United States commissioners are inferior officers.  The Act of May 28, 1896, 29 Stat. 184, abolished commissioners of the circuit courts, authorized each district court to appoint United States commissioners, gave to them the same powers and duties that commissioners of the circuit courts had, required such appointments to be entered of record in the district courts, provided that the commissioners should hold their office subject to removal by the court appointing them and required them to keep records of proceedings before them in criminal cases and deliver the same to the clerks of the courts on the commissioners’ ceasing to hold office.  They are authorized by statute in respect of numerous matters, and the relations between them and the district courts vary, as do their official acts.

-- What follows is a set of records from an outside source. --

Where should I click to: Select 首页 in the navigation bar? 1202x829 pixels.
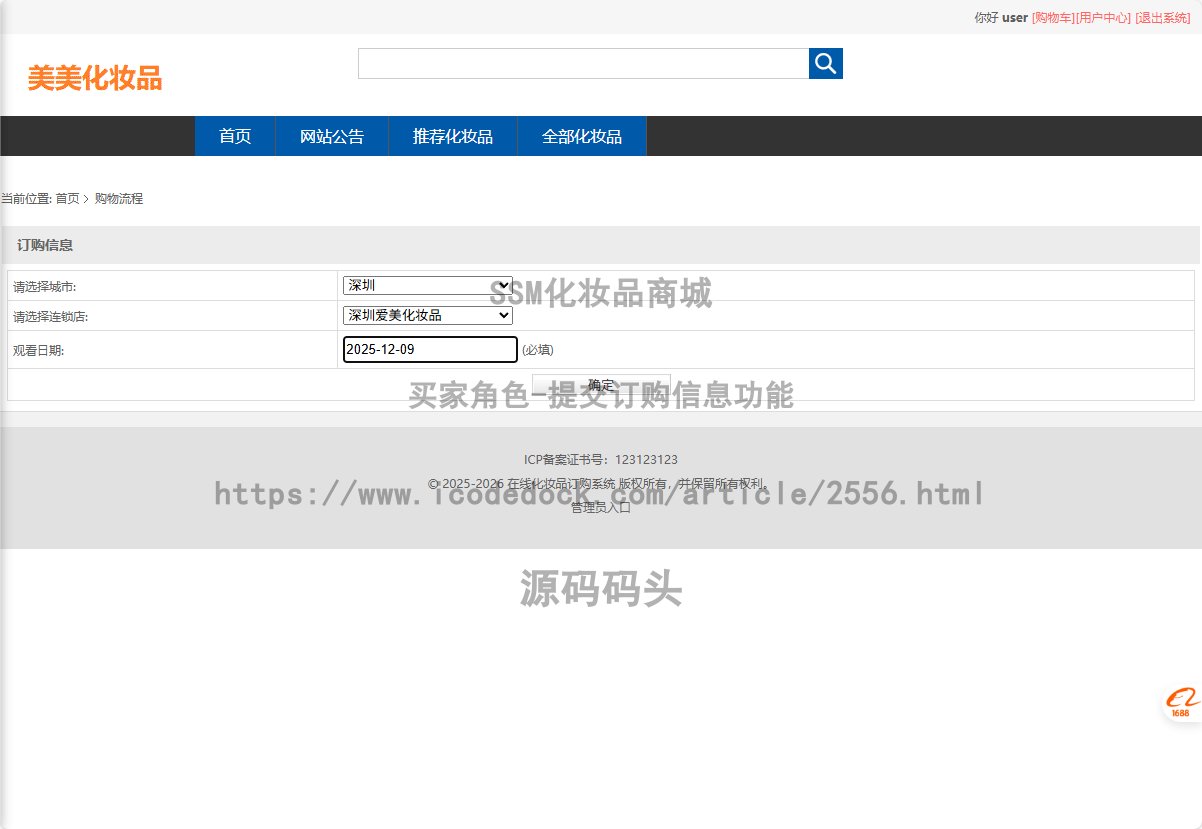[x=235, y=137]
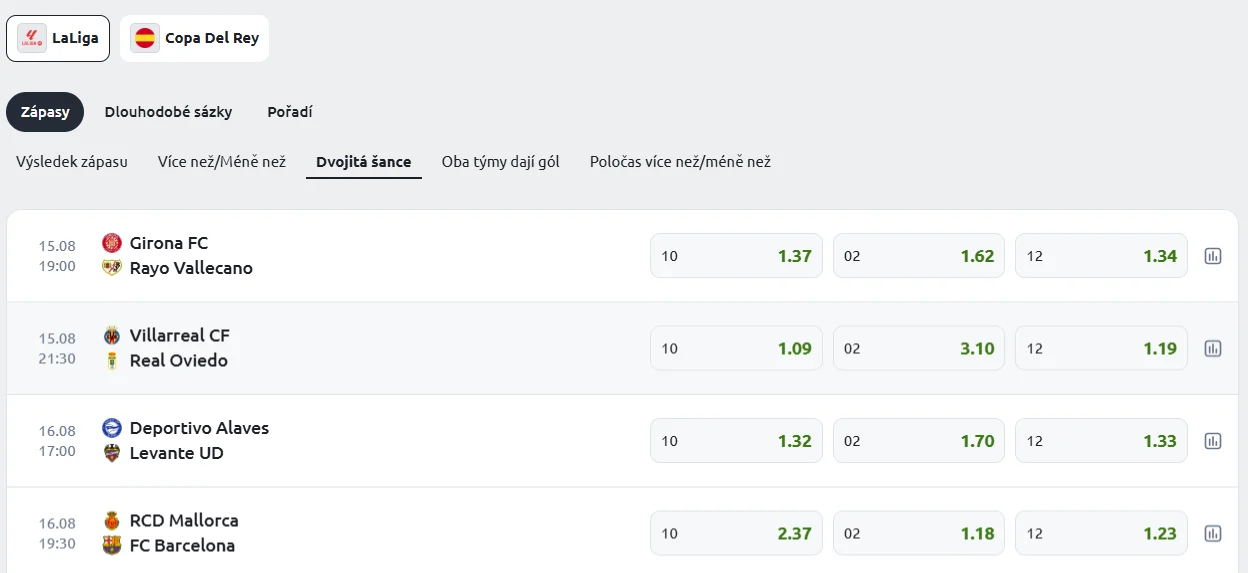
Task: Open Poločas více než/méně než market
Action: [680, 162]
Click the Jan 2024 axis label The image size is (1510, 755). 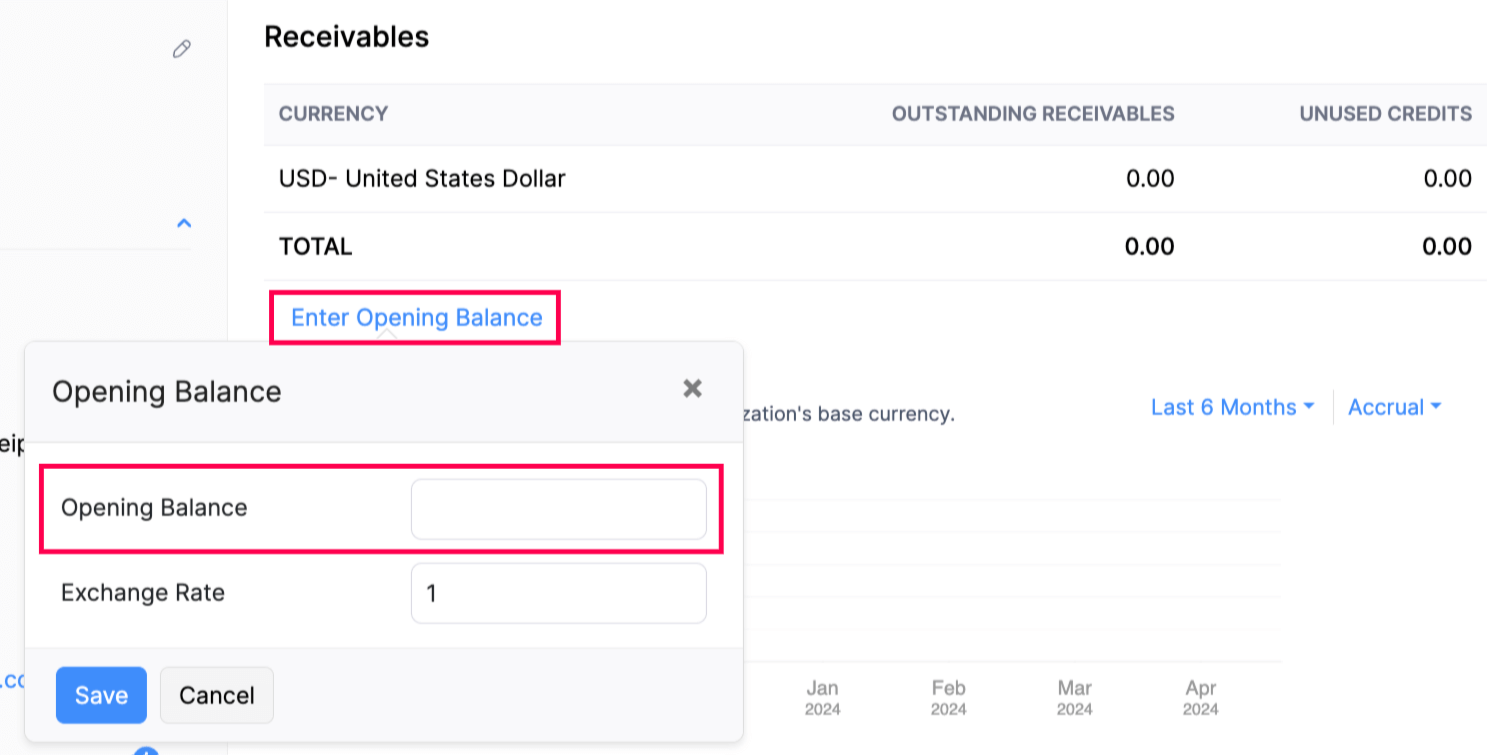(822, 697)
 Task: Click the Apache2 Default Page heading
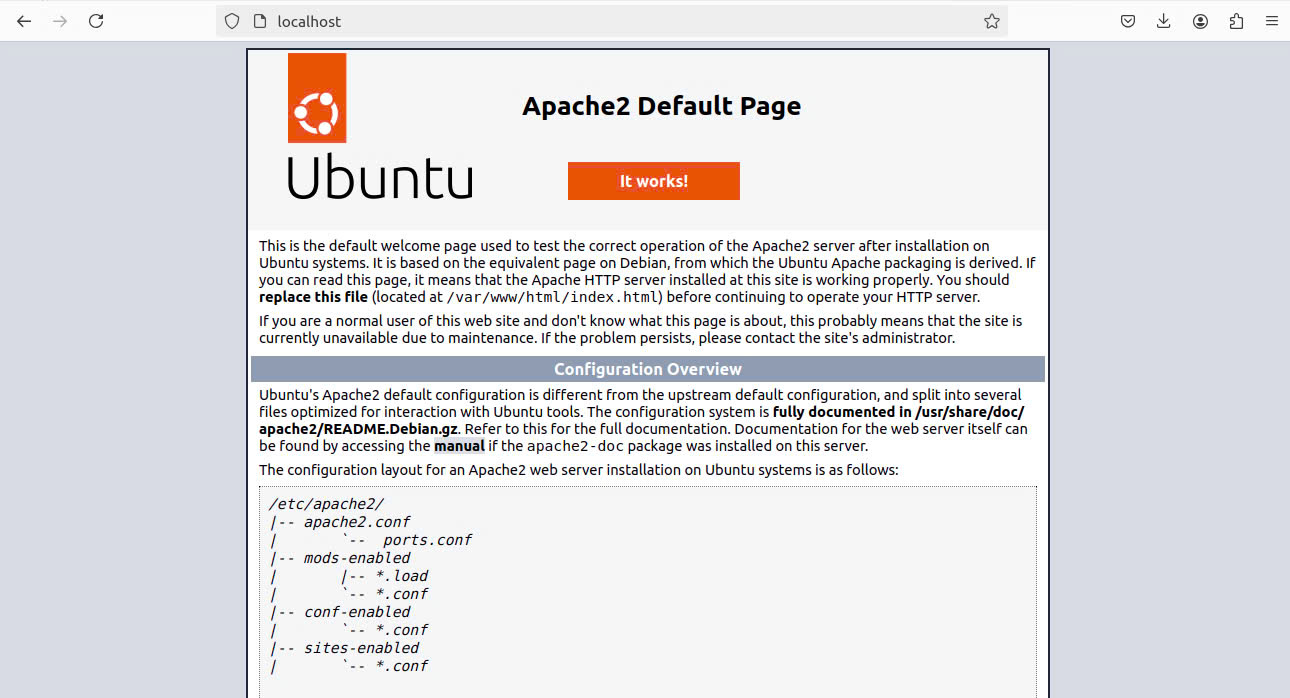tap(661, 106)
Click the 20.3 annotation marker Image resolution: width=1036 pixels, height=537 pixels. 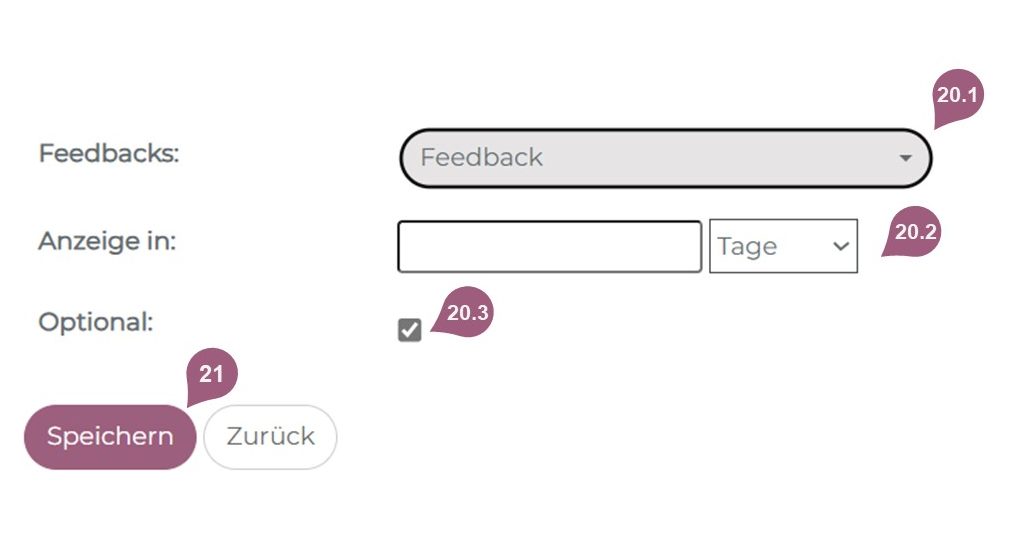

We need not consider what power the district court may exert over the commissioners dealing with matters unlike that now before us.  Here the commissioner acted under Rev.St. § 1014, which provides that, for any crime or offense against the United States, the offender may by any justice or judge of the United States or by any commissioner of the circuit court to take bail (now United States commissioner) be arrested and imprisoned, or bailed, as the case may be, for trial before such court of the United States as by law has cognizance of the offense.  All the commissioner’s acts and the things done by the prohibition officers in respect of this matter were preparatory and preliminary to a consideration of the charge by a grand jury and, if an indictment should be found, the final disposition of the case in the district court. The commissioner acted not as a court, or as a judge of any court, but as a mere officer of the district court in proceedings of which that court had authority to take control at any time.

Notwithstanding the order to show cause was addressed to the United States alone, this is in substance and effect a proceeding against the United States attorney and the special agent in charge.  The special agent in charge was the prosecuting witness.  It was his duty under the statute to report violations to the United States attorney.  And he was authorized, subject to the control of the United States attorney, to “conduct the prosecution at the committing trial for the purpose of having the offenders held for the action of a grand jury.”  It is immaterial whether he intended or was personally to conduct the prosecution before the commissioner.

As the United States attorney had control of the prosecution before the commissioner, whether conducted by his assistants or prohibition agents, the papers were held subject to his control and direction although in the immediate care and custody of the prohibition officers.  He and they voluntarily came before the court to defend the seizure, the retention and proposed use of the papers, and so, in effect, became parties to the proceeding.  By making the papers a part of O’Brien’s affidavit, they brought the papers within the power of the court, and constructively into its possession, if indeed the papers had not already come within its reach.  Insofar as it purports to run against the United States, the form of the order may be treated as a mere irregularity.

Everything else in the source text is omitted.